Valerian Tablets
DEFINITION
Valerian Tablets contain Powdered Valerian Extract. Tablets contain NLT 90.0% and NMT 120.0% of the labeled amount of Powdered Valerian Extract, calculated as valerenic acid (C15H22O2).
IDENTIFICATION
•  A. Thin-Layer Chromatographic Identification Test 201
Standard solution:  0.5 mg/mL each of USP Fluorescein RS and USP Valerenic Acid RS in methanol
Sample solution:  Transfer an equivalent to 100 mg of Powdered Valerian Extract from finely powdered Tablets (NLT 10) to a suitable flask.

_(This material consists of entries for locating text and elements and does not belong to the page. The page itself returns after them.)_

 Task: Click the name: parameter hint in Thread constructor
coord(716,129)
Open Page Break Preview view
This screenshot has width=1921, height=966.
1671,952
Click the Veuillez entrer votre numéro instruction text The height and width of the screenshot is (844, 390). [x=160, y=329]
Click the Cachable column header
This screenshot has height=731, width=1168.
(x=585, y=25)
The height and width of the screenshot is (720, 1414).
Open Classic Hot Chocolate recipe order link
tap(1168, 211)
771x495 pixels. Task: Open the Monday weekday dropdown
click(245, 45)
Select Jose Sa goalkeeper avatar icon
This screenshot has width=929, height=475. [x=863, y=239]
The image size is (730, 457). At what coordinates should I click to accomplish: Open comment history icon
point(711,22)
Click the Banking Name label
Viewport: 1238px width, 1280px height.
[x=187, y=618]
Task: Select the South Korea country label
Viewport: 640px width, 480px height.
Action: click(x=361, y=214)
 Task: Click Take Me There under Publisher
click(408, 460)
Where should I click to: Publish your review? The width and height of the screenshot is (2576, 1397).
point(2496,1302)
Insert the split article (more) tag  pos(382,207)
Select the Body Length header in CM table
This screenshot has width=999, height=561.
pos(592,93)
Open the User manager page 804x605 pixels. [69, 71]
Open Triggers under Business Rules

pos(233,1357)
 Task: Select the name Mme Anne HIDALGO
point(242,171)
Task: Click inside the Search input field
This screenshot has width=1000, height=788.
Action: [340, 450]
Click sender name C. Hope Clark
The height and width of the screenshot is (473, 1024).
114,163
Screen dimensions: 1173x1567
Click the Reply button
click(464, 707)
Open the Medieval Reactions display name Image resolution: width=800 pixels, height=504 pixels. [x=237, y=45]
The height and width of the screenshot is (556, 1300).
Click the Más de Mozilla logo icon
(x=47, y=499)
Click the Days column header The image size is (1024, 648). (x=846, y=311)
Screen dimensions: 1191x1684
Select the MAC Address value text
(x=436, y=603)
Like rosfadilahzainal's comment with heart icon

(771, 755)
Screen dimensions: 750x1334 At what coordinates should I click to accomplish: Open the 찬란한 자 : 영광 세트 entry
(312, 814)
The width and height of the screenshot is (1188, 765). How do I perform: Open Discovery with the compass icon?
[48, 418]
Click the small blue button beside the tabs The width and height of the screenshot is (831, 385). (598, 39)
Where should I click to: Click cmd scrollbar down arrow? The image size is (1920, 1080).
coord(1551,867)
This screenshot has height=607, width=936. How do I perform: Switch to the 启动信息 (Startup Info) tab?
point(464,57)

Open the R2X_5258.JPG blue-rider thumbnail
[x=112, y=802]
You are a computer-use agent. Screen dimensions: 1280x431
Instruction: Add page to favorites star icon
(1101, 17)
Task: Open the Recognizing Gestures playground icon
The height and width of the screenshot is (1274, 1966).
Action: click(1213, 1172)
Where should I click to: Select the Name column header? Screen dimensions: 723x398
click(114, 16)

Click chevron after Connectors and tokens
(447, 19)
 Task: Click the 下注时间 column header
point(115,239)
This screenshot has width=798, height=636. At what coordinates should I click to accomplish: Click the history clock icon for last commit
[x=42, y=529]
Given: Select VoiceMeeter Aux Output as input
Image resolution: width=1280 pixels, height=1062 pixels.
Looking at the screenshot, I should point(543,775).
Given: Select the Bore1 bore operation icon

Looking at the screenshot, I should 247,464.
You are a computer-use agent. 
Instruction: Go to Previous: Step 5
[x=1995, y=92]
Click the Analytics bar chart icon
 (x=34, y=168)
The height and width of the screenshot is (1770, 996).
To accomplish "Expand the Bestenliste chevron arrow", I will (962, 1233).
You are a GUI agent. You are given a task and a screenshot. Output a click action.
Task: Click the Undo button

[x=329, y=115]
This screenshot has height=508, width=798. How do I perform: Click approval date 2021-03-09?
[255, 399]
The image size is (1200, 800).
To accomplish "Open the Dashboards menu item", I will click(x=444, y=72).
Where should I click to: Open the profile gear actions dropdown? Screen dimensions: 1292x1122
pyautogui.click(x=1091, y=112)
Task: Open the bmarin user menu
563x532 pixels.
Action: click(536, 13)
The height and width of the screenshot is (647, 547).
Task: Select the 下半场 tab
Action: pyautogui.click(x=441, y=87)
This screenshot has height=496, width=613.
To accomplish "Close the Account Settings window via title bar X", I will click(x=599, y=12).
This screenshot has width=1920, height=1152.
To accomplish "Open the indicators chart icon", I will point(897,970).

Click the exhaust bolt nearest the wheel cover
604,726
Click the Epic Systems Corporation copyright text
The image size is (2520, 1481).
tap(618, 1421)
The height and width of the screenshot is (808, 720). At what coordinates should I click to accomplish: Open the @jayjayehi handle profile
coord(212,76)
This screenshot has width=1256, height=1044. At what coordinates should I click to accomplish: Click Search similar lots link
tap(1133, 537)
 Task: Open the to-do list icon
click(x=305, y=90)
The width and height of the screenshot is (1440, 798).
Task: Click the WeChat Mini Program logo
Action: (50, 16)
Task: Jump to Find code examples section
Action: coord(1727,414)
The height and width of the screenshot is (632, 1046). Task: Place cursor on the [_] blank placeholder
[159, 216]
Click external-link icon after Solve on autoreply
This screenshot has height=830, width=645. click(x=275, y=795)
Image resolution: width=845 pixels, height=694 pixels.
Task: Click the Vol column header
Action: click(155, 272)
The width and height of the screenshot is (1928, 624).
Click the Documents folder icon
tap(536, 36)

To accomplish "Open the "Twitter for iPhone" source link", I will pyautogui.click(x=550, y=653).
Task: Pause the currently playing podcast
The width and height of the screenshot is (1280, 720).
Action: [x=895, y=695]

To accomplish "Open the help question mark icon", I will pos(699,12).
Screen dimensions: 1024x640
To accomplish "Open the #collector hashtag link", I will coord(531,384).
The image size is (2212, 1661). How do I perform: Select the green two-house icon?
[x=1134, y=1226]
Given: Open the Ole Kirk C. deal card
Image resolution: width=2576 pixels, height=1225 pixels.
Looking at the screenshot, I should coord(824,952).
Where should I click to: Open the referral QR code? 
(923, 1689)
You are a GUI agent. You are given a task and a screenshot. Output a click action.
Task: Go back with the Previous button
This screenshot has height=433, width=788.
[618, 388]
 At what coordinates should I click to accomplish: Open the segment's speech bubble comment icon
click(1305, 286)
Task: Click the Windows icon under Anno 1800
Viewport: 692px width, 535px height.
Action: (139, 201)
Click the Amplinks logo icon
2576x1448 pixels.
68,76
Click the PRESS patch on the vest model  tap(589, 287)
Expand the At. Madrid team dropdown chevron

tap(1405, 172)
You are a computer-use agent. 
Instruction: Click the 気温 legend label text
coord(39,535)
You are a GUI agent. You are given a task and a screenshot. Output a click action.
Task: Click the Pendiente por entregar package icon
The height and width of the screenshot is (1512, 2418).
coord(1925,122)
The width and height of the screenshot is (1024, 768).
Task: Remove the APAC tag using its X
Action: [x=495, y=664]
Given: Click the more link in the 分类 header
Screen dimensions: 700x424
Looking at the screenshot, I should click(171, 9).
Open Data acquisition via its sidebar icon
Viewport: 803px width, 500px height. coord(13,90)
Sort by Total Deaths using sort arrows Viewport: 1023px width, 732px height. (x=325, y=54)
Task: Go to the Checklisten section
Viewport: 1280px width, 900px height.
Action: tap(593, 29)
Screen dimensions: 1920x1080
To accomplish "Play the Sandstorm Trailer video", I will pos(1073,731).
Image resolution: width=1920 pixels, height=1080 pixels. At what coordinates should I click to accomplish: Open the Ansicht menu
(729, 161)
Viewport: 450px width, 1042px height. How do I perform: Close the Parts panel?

Add 5 mL of water and 3 mL of a 10% aqueous solution of potassium hydroxide, extract this mixture with two 5-mL portions of methylene chloride, and discard the organic phase. Heat the aqueous phase in a water bath at 40 for 10 min, cool, acidify with 7% hydrochloric acid, and extract this solution with two 5-mL portions of methylene chloride. Dry the organic phase over anhydrous sodium sulfate, filter, evaporate the filtrate to dryness, and dissolve the residue in 1.0 mL of methylene chloride.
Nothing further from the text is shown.